Page text ->
§ §

Compactifications of $\mathcal M_{0,n}$ Associated with Alexander Self-Dual Complexes: Chow Rings, $\psi$-Classes, and Intersection Numbers

Ilia I. Nekrasova, Gaiane Yu. Paninabc

a Chebyshev Laboratory at St. Petersburg State University, 14 liniya Vasil'evskogo ostrova 29B, St. Petersburg, 199178 Russia
b St. Petersburg Department of Steklov Mathematical Institute of Russian Academy of Sciences, nab. Fontanki 27, St. Petersburg, Russia
c Faculty of Mathematics and Mechanics, St. Petersburg State University, Universitetskii pr. 28, Peterhof, St. Petersburg, 198504 Russia

Abstract: An Alexander self-dual complex gives rise to a compactification of $\mathcal M_{0,n}$, called an ASD compactification, which is a smooth algebraic variety. ASD compactifications include (but are not exhausted by) the polygon spaces, or the configuration spaces of flexible polygons. We present an explicit description of the Chow rings of ASD compactifications. We study the analogs of Kontsevich's tautological bundles, compute their Chern classes, compute top intersections of the Chern classes, and derive a recursion for the intersection numbers.

§ §

Information shown ->
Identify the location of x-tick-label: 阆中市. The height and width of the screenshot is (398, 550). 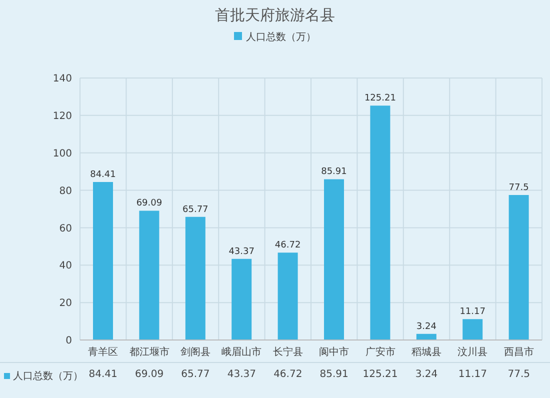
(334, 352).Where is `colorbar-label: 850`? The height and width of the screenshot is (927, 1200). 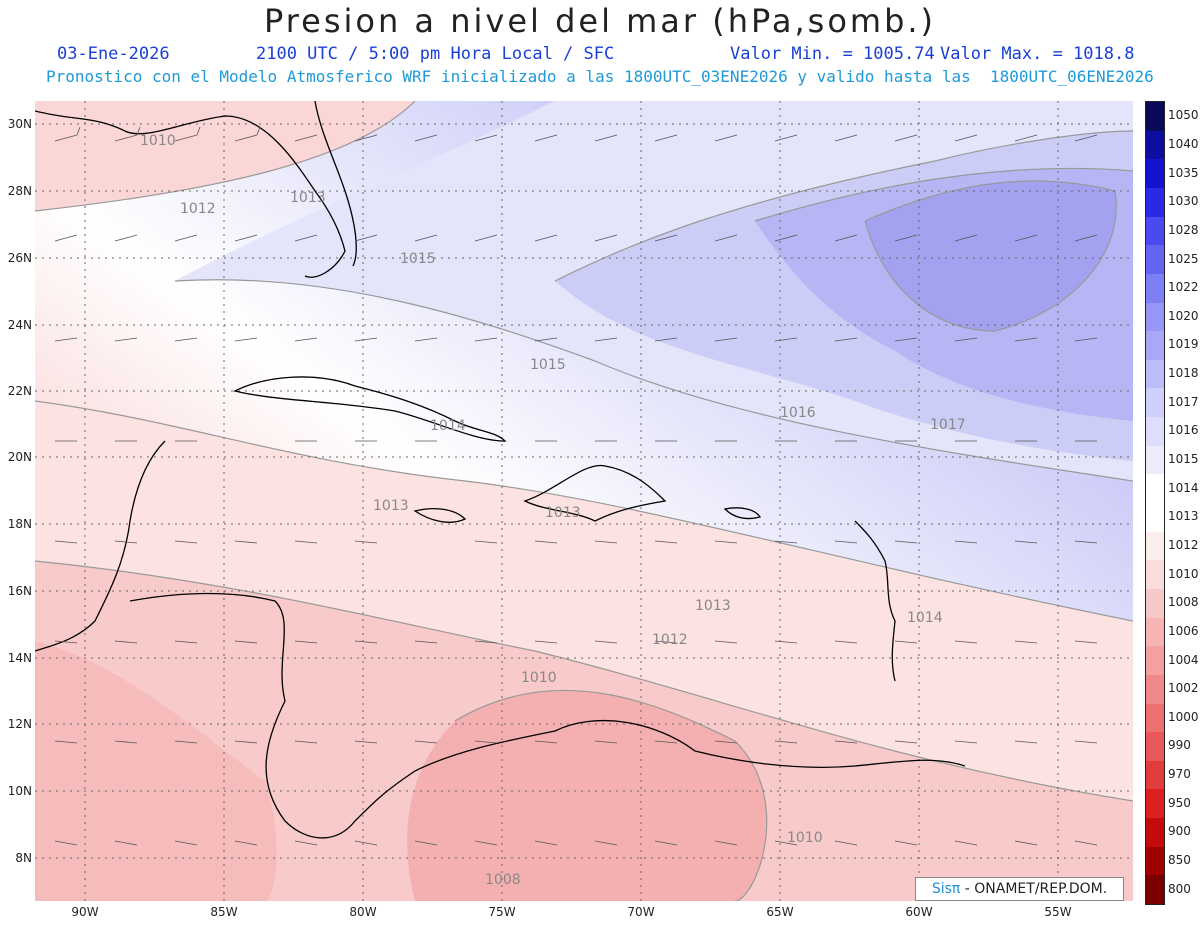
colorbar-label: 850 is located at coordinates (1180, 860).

§ §

Using the information ->
a – Quote the passage of the abstract on ASD compactifications that opens with the words containing "Abstract: An Alexander" and closes with "the intersection numbers.".
b – Render this sentence from the abstract on ASD compactifications in Spanish: "We present an explicit description of the Chow rings of ASD compactifications."
c – According to the abstract on ASD compactifications, which spaces are included among ASD compactifications?
The lines play no role in any of this.

Answer set ->
a –
Abstract: An Alexander self-dual complex gives rise to a compactification of $\mathcal M_{0,n}$, called an ASD compactification, which is a smooth algebraic variety. ASD compactifications include (but are not exhausted by) the polygon spaces, or the configuration spaces of flexible polygons. We present an explicit description of the Chow rings of ASD compactifications. We study the analogs of Kontsevich's tautological bundles, compute their Chern classes, compute top intersections of the Chern classes, and derive a recursion for the intersection numbers.

b – Presentamos una descripción explícita de los anillos de Chow de las compactificaciones ASD.

c – The polygon spaces, or the configuration spaces of flexible polygons.